Title: Impact of dredging on dissolved phosphorus transport in agricultural drainage ditches of the Atlantic Coastal Plain Authors
|Shigaki, Francirose - PENN STATE UNIV|
|Sharpley, Andrew - UNIV OF ARKANSAS|
|Allen, Arthur - UMES|
Submitted to: Journal of the American Water Resources Association
Publication Type: Peer Reviewed Journal
Publication Acceptance Date: April 15, 2008
Publication Date: December 1, 2008
Citation: Shigaki, F., Kleinman, P.J., Schmidt, J.P., Sharpley, A., Allen, A. 2008. Impact of dredging on dissolved phosphorus transport in agricultural drainage ditches of the Atlantic Coastal Plain. Journal of the American Water Resources Association. 44:1500-1511. Interpretive Summary: Concern over nutrient runoff from agricultural soils of the Delmarva Peninsula has focused attention on the role of drainage ditches as conduits of nutrients to the Chesapeake Bay. Ditches are routinely dredged to improve their hydrologic function, but the effect of such an activity on water quality is poorly understood. Dredging exposed materials that were less reactive, so the ditch sediments had a diminished capacity to remove phosphorus from simulated runoff water. Interestingly, approximately 30% of the phosphorus removed from the runoff water was attributed to microbial processes, pointing to dredging as impacting biotic and abiotic processes controlling nutrient runoff.
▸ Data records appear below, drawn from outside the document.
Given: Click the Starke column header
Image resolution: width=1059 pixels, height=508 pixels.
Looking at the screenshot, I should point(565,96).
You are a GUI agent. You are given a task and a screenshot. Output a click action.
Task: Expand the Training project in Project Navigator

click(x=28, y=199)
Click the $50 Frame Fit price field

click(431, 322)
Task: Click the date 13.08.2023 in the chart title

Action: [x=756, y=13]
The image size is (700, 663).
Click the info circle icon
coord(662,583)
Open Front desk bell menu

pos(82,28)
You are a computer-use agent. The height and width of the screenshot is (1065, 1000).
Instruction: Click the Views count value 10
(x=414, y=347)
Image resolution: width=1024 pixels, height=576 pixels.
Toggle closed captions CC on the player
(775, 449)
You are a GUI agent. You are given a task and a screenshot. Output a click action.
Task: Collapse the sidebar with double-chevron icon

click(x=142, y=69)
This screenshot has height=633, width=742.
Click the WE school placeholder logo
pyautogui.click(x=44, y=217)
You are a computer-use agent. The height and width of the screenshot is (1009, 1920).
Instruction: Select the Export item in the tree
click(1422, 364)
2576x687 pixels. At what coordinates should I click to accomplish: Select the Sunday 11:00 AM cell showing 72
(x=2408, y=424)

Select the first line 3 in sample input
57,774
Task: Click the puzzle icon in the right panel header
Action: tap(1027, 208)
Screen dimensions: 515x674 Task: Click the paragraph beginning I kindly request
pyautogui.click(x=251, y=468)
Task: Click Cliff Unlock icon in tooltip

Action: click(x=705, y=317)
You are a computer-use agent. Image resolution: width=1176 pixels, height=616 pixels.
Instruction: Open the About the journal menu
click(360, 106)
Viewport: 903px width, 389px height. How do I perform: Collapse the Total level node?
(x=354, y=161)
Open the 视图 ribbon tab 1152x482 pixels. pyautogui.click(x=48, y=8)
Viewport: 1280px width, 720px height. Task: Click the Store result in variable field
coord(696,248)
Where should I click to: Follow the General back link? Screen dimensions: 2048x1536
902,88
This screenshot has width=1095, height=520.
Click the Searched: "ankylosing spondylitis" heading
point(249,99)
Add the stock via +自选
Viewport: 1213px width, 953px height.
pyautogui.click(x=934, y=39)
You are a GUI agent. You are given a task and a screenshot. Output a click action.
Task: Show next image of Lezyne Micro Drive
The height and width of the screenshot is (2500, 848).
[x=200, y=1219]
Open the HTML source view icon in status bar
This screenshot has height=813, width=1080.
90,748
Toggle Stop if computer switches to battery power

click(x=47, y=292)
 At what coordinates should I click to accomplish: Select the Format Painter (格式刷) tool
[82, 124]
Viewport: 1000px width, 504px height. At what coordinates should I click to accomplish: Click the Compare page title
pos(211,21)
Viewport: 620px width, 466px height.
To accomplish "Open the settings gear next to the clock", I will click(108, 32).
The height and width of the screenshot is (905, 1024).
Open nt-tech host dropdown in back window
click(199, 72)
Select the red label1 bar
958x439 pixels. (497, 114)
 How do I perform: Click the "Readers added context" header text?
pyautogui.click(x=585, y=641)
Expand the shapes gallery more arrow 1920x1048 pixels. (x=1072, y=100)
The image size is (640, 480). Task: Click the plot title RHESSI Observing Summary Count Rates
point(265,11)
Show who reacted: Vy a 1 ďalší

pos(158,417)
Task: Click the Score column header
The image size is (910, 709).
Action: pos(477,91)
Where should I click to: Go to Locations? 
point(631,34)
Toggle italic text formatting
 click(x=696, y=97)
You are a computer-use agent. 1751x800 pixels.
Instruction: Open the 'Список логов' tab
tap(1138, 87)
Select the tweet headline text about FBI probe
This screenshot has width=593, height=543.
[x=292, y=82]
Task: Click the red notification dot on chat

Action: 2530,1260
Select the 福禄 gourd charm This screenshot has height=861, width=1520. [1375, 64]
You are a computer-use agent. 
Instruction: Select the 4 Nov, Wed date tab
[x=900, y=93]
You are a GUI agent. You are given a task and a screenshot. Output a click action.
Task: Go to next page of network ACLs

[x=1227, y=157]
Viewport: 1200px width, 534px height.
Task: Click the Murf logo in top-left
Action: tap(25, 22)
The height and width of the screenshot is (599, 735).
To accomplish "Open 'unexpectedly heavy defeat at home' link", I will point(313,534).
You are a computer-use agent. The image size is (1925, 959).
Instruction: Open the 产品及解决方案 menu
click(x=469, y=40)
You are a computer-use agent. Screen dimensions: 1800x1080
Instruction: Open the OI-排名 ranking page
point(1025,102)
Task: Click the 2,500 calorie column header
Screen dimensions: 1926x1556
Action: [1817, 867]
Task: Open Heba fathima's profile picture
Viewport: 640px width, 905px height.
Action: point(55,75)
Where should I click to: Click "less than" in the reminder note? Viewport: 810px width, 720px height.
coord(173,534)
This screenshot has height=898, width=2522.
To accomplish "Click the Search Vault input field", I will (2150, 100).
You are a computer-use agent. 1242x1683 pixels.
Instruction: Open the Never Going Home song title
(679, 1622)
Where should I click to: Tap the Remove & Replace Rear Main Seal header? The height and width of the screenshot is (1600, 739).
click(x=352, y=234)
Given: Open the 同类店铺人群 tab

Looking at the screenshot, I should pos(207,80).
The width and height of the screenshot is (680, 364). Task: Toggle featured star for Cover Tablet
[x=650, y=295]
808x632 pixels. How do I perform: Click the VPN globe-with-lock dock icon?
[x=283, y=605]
Results point to the potential for ditches to substantially buffer downstream impacts of agricultural runoff, and highlight the role that routine ditch management practices can have in water quality protection.
Technical Abstract: Drainage ditches can be a key conduit of phosphorus (P) between agricultural soils of the Atlantic coastal plain and local surface waters, including the Chesapeake Bay. This study sought to quantify the effect of a common ditch management practice, sediment dredging, on fate of P in drainage ditches. Sediments from two drainage ditches that had been monitored for seven yrs and had similar characteristics (flow, P loadings, sediment properties) were sampled (0-5 cm) after one of the ditches was dredged to remove fine textured sediments (clay = 41%) with high organic matter content (85 g kg-1) and expose coarse textured sediments (clay = 15%) with low organic matter content (2.2 g kg-1). Sediments were subjected to a three phase experiments (Equilibrium, Uptake and Release), in recirculating 10-m-long, 0.2-m-wide to a 5-cm depth flumes to evaluate their role as sources and sinks of P. Under conditions of low initial P concentrations in flume water, sediments from the dredged ditch released 13 times less P to the water than did sediments from the ditch that had not been dredged, equivalent to 24 kg dissolved P. However, the sediments from the dredged ditch removed 19% less P (76 kg) from the flume water when it was spiked with dissolved P to approximate long-term runoff concentrations. Irradiation of sediments to destroy microorganisms revealed that biological processes accounted for up to 30% of P uptake in the coarse textured sediments of the dredged ditch and 18% in the fine textured sediments of the undredged ditch. Results indicate the potential for dredging of coastal plain drainage ditches to potentially impact the P buffering potential of ditches draining agricultural soils with a high potential for P runoff.